### What the task asks
Starting with the line with "509x299 pixels." in the entries below and going on through the line with "Task: Click the EndExpirationDate input field", output every line exactly and nothing more. No pictures.

### Data for this exercise
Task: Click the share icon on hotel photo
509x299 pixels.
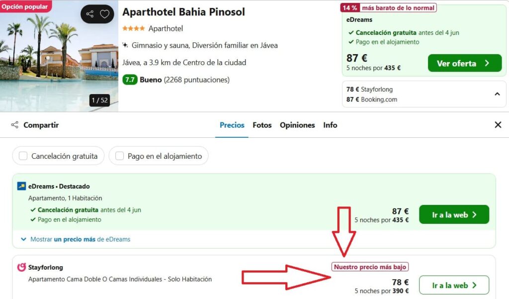Action: click(90, 14)
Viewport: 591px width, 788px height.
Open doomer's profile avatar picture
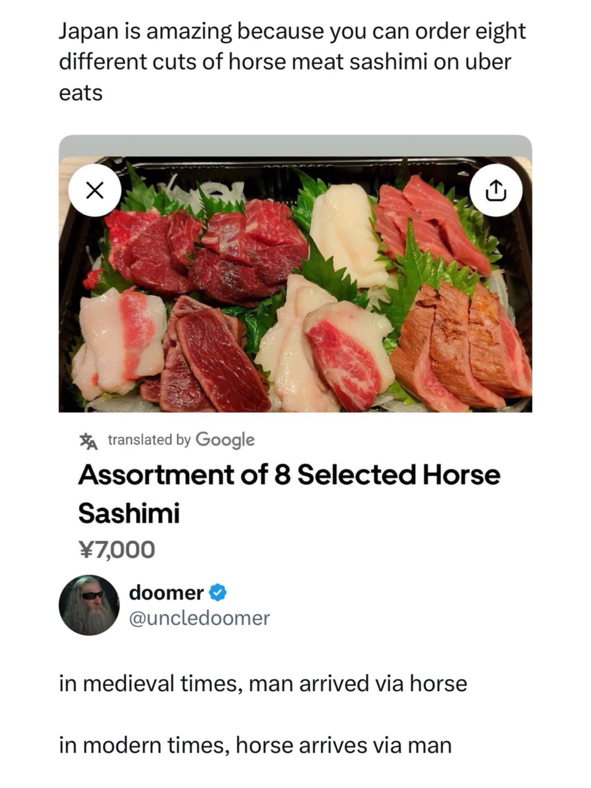coord(89,605)
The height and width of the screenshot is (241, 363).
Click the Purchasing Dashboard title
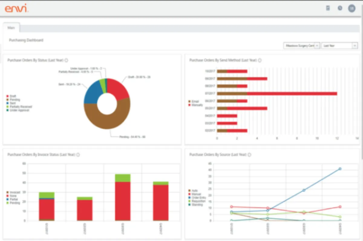click(26, 40)
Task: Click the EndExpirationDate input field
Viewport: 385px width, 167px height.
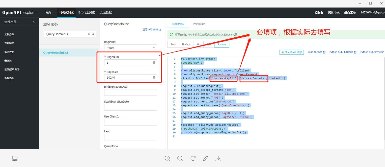Action: point(130,92)
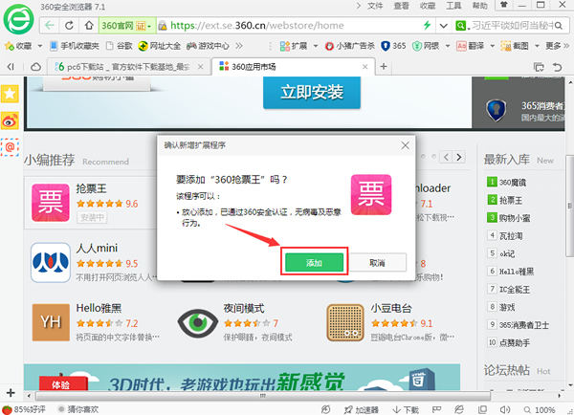Open the Weibo sidebar icon
574x415 pixels.
(x=9, y=120)
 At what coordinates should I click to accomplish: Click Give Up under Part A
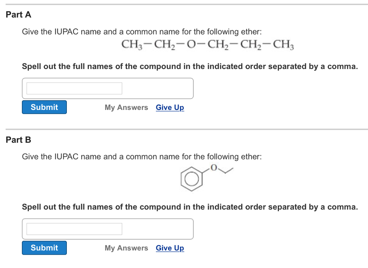tap(170, 107)
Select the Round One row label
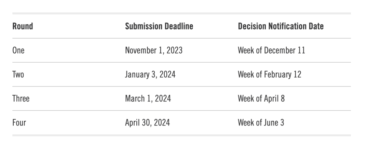This screenshot has width=369, height=148. pyautogui.click(x=18, y=51)
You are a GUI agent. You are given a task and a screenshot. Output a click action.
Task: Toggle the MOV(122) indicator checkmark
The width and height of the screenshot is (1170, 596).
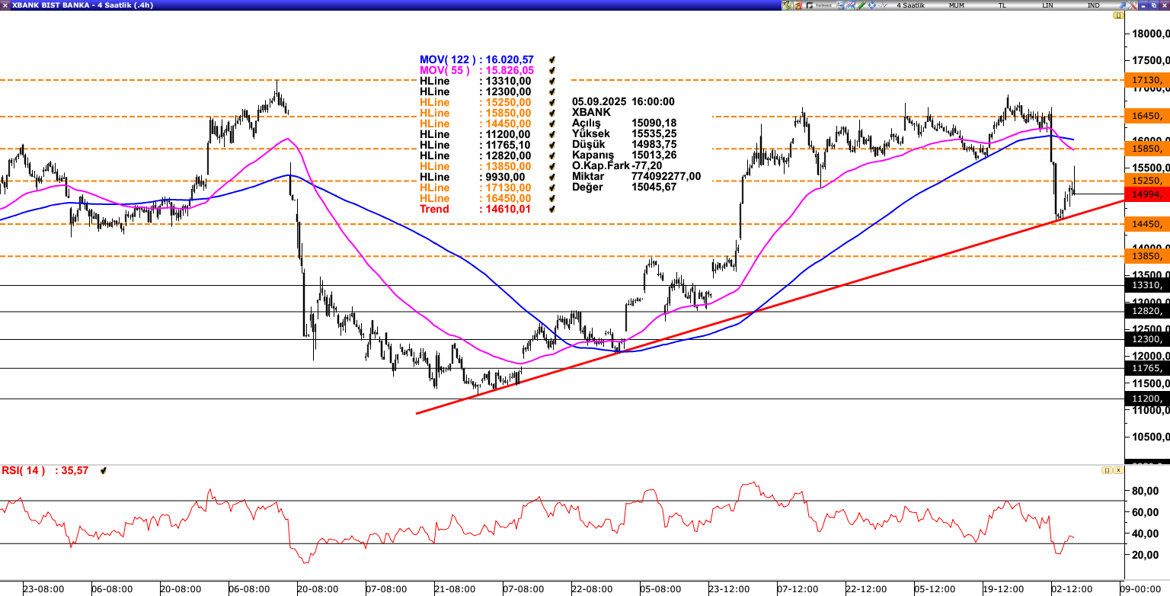[x=551, y=59]
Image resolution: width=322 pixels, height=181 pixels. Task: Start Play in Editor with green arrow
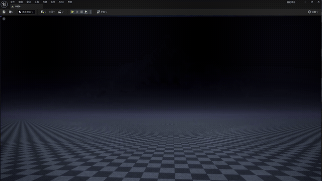[72, 12]
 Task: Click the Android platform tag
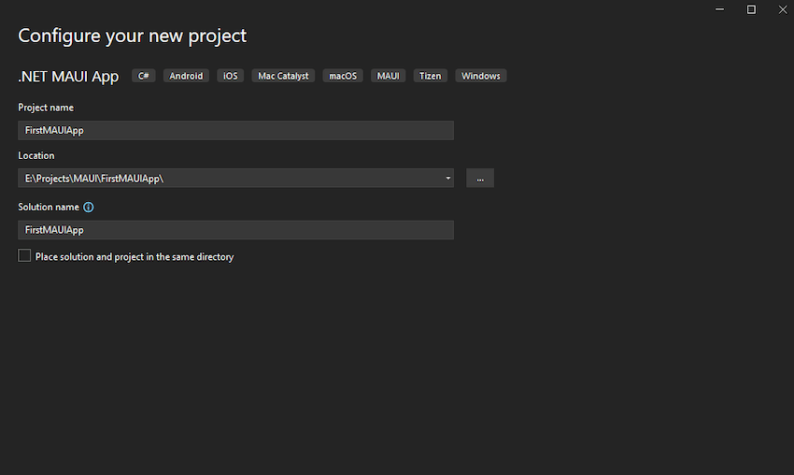coord(186,77)
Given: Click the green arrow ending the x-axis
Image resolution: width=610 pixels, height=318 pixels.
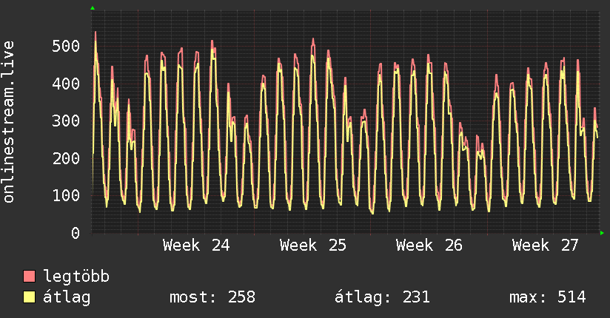Looking at the screenshot, I should [602, 233].
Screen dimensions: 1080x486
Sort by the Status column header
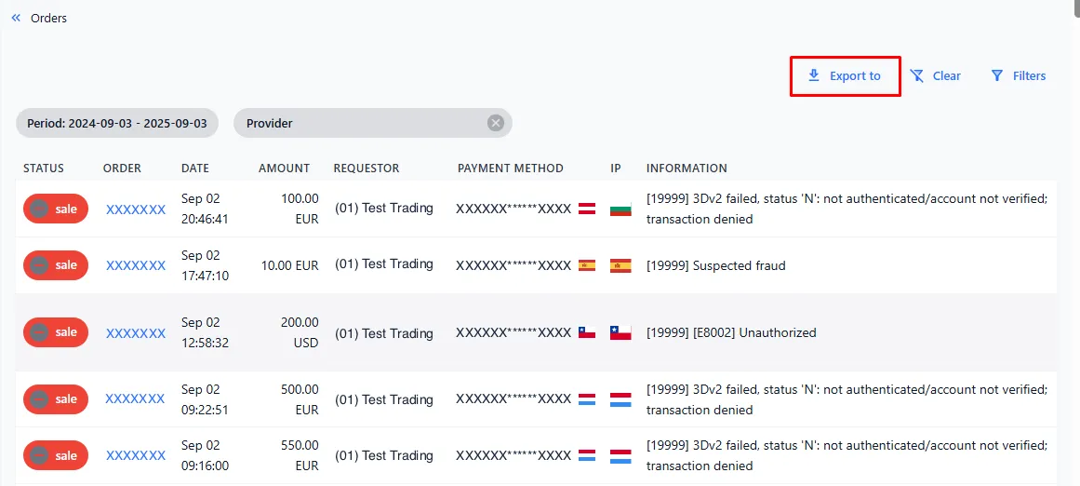click(x=44, y=169)
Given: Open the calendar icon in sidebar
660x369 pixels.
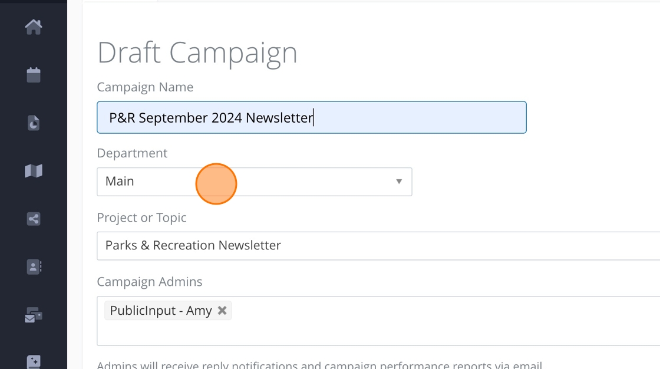Looking at the screenshot, I should (34, 75).
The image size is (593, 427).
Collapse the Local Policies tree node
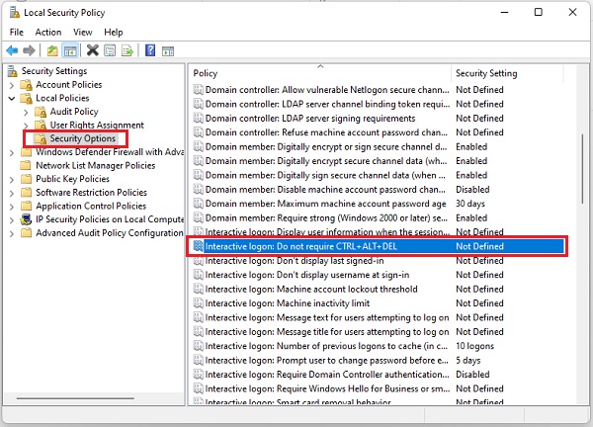click(x=13, y=99)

### Response for this exercise
509x299 pixels.
Action: click(90, 14)
Viewport: 591px width, 788px height.
Open doomer's profile avatar picture
coord(89,605)
The height and width of the screenshot is (241, 363).
Click the Purchasing Dashboard title
click(26, 40)
Task: Click the EndExpirationDate input field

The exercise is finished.